As a tool for verification, the output of an implemented AI needs to be linked to a clear verification objective. We distinguish between selective and probabilistic outputs of AI applications. A selective output ideally is a specific subset of the input data that might contain verification-relevant information, such as indicators of non-compliance. A human analyst must review and assess the actual importance of the identified data. It is unwarranted that the AI would draw any definitive conclusions but would instead aid human inspectors focus on the particular data that inform their assessments. An AI could, for example, identify images that show treaty-prohibited items, or highlight suspicious activities. In the context of sensor data, a probabilistic output is a direct assessment, i.e. a derived quantity. The AI in question could e.g. determine the location from which a shell has been fired during a ceasefire, or a likelihood that a certain operation is taking place. In these cases, the AI takes on a more direct role in drawing conclusions.

A diagram illustrating the concepts of selective and probabilistic outputs of Artificial Intelligence (AI) in verification processes.
On the left side, the diagram shows AI with selective output, which identifies specific input data (e.g., a tank, a satellite, or a group of people) from a set of input sources.
On the right side, the diagram shows AI with probabilistic output, which evaluates input data and provides probabilities for different scenarios. Examples include:
- The presence of a warhead with a probability of 87.5%
- The presence of granules near a specific location with a probability of 34.1%
-	The transfer of weapons through company A with a probability of 91.7%
The diagram also includes visual representations of data types such as spectra, seismograms, and tables with results.
The explanatory text at the bottom states that the output of AI in verification is associated with a specific goal. AI with selective output identifies a specific subset of input data that should be evaluated by human analysts. AI with probabilistic output provides a further evaluation, indicating the probability of a specific scenario based on the input data.
A challenge is the AI's training data, which includes diverse datasets: not only 'perfect' data, but also real-world scenarios, such as incomplete backgrounds, varying lighting conditions, or different angles.

Challenges

Training Data

An important challenge is the training data for the AI. The quality, diversity and unbiasedness of the training data set is a decisive factor for the quality of the model.

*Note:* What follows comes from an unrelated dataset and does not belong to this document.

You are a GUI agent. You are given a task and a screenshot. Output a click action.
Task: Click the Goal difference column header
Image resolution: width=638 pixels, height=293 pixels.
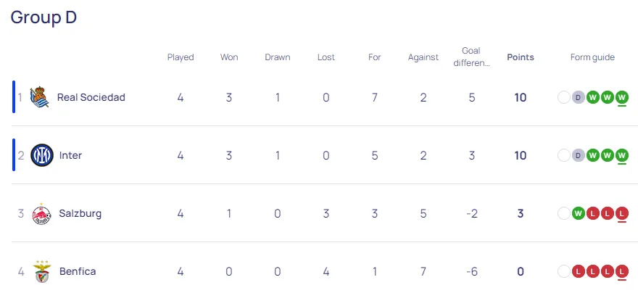(x=471, y=57)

In general, training data sets need to be large enough and contain enough data that is similar to the expected real-world scenarios under observation. For instance, if an AI is tasked with identifying images of various weapons, the training set should include varied images – e.g. different angles, lighting, backgrounds, and partial or altered objects. Obtaining this kind of data can be a tedious endeavor and can become even more challenging if constantly updated data sets are required to adapt to dynamic developments. The required data can be scarce or non-existent. It is possible to increase the data set size by augmenting existing data8or create data sets with synthetic computer-generated data. However, a model trained on such data might not be robust – that is, it could perform poorly when applied on real-world data. Both real-world and computer-generated training data can suffer from inherent biases that may be adopted by AI models in their training.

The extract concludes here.